Rewrite the lines below as a JSON list of strings, with one string for each line and any blank lines left out.

════════════════

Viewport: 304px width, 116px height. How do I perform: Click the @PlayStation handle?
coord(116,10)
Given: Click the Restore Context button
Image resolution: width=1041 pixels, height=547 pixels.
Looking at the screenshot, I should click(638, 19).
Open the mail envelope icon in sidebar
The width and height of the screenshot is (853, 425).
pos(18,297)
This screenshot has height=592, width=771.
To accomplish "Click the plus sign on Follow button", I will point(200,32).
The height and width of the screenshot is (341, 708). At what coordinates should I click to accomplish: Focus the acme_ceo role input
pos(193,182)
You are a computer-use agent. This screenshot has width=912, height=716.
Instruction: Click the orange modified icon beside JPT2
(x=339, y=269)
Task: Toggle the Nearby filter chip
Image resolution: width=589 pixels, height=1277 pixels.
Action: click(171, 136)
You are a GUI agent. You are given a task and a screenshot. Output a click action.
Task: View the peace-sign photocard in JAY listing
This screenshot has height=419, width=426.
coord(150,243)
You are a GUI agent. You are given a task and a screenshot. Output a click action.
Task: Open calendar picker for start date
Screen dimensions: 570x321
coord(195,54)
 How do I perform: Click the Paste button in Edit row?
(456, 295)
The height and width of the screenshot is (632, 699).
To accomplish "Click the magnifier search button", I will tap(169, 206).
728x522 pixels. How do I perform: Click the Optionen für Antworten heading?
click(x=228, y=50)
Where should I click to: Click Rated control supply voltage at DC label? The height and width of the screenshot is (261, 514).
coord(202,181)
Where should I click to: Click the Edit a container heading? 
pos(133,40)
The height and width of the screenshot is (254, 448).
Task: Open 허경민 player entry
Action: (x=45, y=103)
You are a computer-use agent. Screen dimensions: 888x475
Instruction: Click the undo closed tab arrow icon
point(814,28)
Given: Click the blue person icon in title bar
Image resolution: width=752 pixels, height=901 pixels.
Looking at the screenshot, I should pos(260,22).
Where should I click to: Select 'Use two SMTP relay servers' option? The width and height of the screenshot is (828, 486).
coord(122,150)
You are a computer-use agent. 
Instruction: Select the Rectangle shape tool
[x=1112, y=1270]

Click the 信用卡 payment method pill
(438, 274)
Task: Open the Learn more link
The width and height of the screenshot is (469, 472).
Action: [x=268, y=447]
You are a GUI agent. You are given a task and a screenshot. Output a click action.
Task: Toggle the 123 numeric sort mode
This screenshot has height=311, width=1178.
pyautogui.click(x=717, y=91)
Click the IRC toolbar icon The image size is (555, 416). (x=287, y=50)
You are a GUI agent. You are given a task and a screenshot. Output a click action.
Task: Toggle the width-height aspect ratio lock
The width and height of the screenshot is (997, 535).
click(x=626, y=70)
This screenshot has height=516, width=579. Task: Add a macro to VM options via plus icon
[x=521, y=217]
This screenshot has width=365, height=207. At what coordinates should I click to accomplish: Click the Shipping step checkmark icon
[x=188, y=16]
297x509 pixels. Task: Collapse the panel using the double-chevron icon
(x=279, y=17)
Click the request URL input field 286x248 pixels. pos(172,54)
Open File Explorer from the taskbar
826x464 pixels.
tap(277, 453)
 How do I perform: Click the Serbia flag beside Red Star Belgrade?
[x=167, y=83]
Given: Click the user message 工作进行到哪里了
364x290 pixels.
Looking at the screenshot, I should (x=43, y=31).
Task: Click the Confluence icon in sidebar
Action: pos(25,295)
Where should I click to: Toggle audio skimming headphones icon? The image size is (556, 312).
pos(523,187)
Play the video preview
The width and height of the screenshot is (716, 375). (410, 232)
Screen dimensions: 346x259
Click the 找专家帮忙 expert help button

════════════════

RESPONSE TO THE EXERCISE:
[
  "Viewport: 304px width, 116px height. How do I perform: Click the @PlayStation handle?",
  "coord(116,10)",
  "Given: Click the Restore Context button",
  "Image resolution: width=1041 pixels, height=547 pixels.",
  "Looking at the screenshot, I should click(638, 19).",
  "Open the mail envelope icon in sidebar",
  "The width and height of the screenshot is (853, 425).",
  "pos(18,297)",
  "This screenshot has height=592, width=771.",
  "To accomplish \"Click the plus sign on Follow button\", I will point(200,32).",
  "The height and width of the screenshot is (341, 708). At what coordinates should I click to accomplish: Focus the acme_ceo role input",
  "pos(193,182)",
  "You are a computer-use agent. This screenshot has width=912, height=716.",
  "Instruction: Click the orange modified icon beside JPT2",
  "(x=339, y=269)",
  "Task: Toggle the Nearby filter chip",
  "Image resolution: width=589 pixels, height=1277 pixels.",
  "Action: click(171, 136)",
  "You are a GUI agent. You are given a task and a screenshot. Output a click action.",
  "Task: View the peace-sign photocard in JAY listing",
  "This screenshot has height=419, width=426.",
  "coord(150,243)",
  "You are a GUI agent. You are given a task and a screenshot. Output a click action.",
  "Task: Open calendar picker for start date",
  "Screen dimensions: 570x321",
  "coord(195,54)",
  " How do I perform: Click the Paste button in Edit row?",
  "(456, 295)",
  "The height and width of the screenshot is (632, 699).",
  "To accomplish \"Click the magnifier search button\", I will tap(169, 206).",
  "728x522 pixels. How do I perform: Click the Optionen für Antworten heading?",
  "click(x=228, y=50)",
  "Where should I click to: Click Rated control supply voltage at DC label? The height and width of the screenshot is (261, 514).",
  "coord(202,181)",
  "Where should I click to: Click the Edit a container heading? ",
  "pos(133,40)",
  "The height and width of the screenshot is (254, 448).",
  "Task: Open 허경민 player entry",
  "Action: (x=45, y=103)",
  "You are a computer-use agent. Screen dimensions: 888x475",
  "Instruction: Click the undo closed tab arrow icon",
  "point(814,28)",
  "Given: Click the blue person icon in title bar",
  "Image resolution: width=752 pixels, height=901 pixels.",
  "Looking at the screenshot, I should pos(260,22).",
  "Where should I click to: Select 'Use two SMTP relay servers' option? The width and height of the screenshot is (828, 486).",
  "coord(122,150)",
  "You are a computer-use agent. ",
  "Instruction: Select the Rectangle shape tool",
  "[x=1112, y=1270]",
  "Click the 信用卡 payment method pill",
  "(438, 274)",
  "Task: Open the Learn more link",
  "The width and height of the screenshot is (469, 472).",
  "Action: [x=268, y=447]",
  "You are a GUI agent. You are given a task and a screenshot. Output a click action.",
  "Task: Toggle the 123 numeric sort mode",
  "This screenshot has height=311, width=1178.",
  "pyautogui.click(x=717, y=91)",
  "Click the IRC toolbar icon The image size is (555, 416). (x=287, y=50)",
  "You are a GUI agent. You are given a task and a screenshot. Output a click action.",
  "Task: Toggle the width-height aspect ratio lock",
  "The width and height of the screenshot is (997, 535).",
  "click(x=626, y=70)",
  "This screenshot has height=516, width=579. Task: Add a macro to VM options via plus icon",
  "[x=521, y=217]",
  "This screenshot has width=365, height=207. At what coordinates should I click to accomplish: Click the Shipping step checkmark icon",
  "[x=188, y=16]",
  "297x509 pixels. Task: Collapse the panel using the double-chevron icon",
  "(x=279, y=17)",
  "Click the request URL input field 286x248 pixels. pos(172,54)",
  "Open File Explorer from the taskbar",
  "826x464 pixels.",
  "tap(277, 453)",
  " How do I perform: Click the Serbia flag beside Red Star Belgrade?",
  "[x=167, y=83]",
  "Given: Click the user message 工作进行到哪里了",
  "364x290 pixels.",
  "Looking at the screenshot, I should (x=43, y=31).",
  "Task: Click the Confluence icon in sidebar",
  "Action: pos(25,295)",
  "Where should I click to: Toggle audio skimming headphones icon? The image size is (556, 312).",
  "pos(523,187)",
  "Play the video preview",
  "The width and height of the screenshot is (716, 375). (410, 232)",
  "Screen dimensions: 346x259",
  "Click the 找专家帮忙 expert help button"
]